"Five Lincolns from memory," charcoal & sanguin 2010 |
My thoughts are almost completely verbal. Even so, I can remember broad aspects of many images that are seen repeatedly, like a plume of smoke from a tower of the World Trade Center, or Abraham Lincoln (probably one of the world's most commonly seen faces), and for many of them I can manage a fair representation. But most of the thought involved is verbal, in my case.
A useful trait for an artist is owning a lot of mental images in a kind of visual library or vocabulary. That kind of visual memory has to be cultivated by most people, seems to me. For me to remember images even sketchily at a later date, the best way is to fix as many details in memory as possible at the time. Even then I forget a lot. Sketching is one of the most useful tools we have to fix a scene or a face in visual memory. Sketching allows the mind to regard the object in space, it's defining characteristics, it's tangible reality at that moment and somehow convert the whole into a nonverbal memory. But even then details are blurry or lost eventually. It's an excellent reason to take reference photos. Memory also provides emotional content so photos are endlessly useful to trigger those, at least in my hands.
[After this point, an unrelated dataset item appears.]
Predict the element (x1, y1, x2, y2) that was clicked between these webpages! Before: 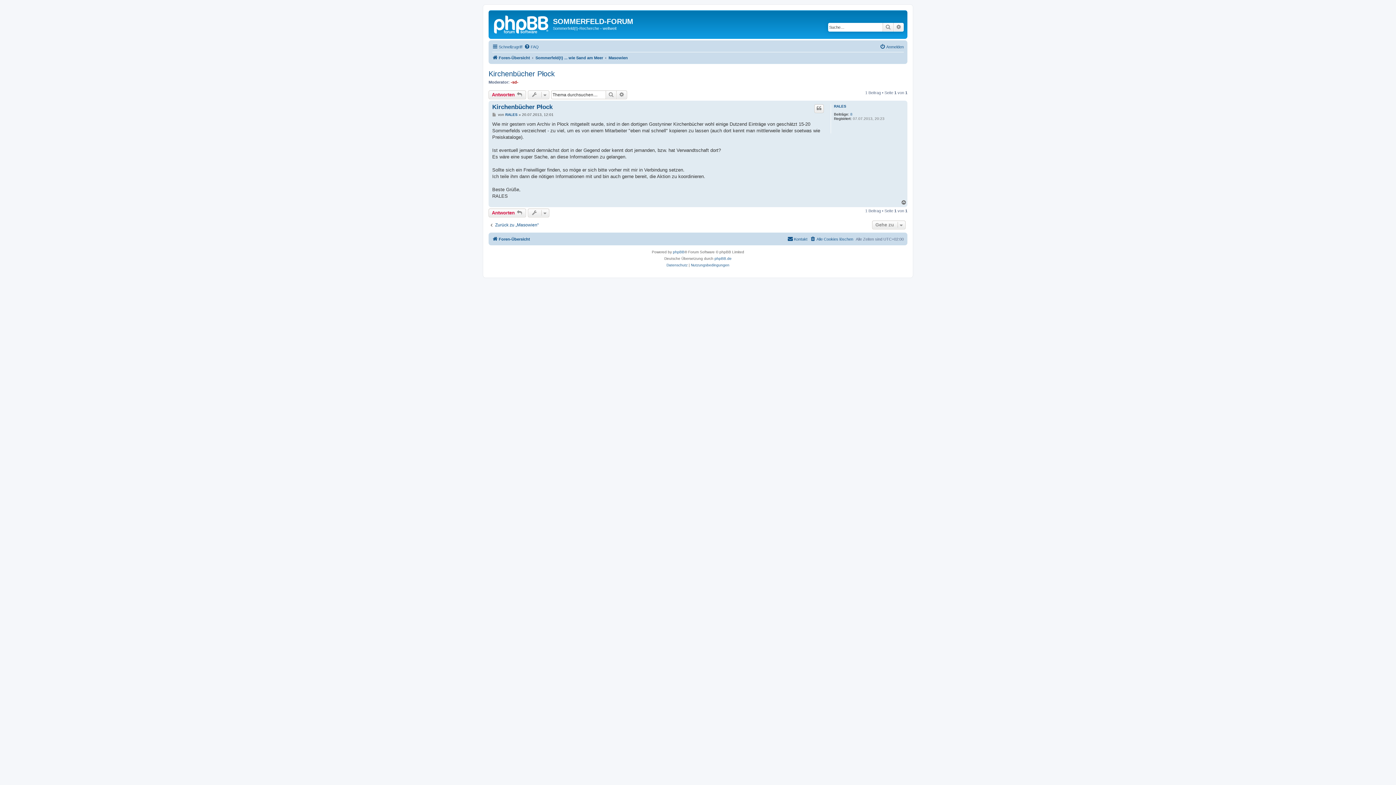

"Rosa Mae," oil, 6x8, 2015 |
It's intriguing to ponder the way that some of the great artists of the past thought as they did their work. Were they visual, or verbal? Did Michelangelo think only in pictures? Or did Hiroshige, the great Japanese, wander in personal mental landscapes? What of van Gogh? Are those coarsely-painted images what he actually saw in his mind's eye, or was his mental vision--as thoughts--distorted? And what, if anything, about the thought processes of abstractionists of the past century? Do they see patches of color or maybe incomprehensible nests of lines, or perhaps simply distorted images or sur-reality? Perhaps we'll know some day, but most likely not.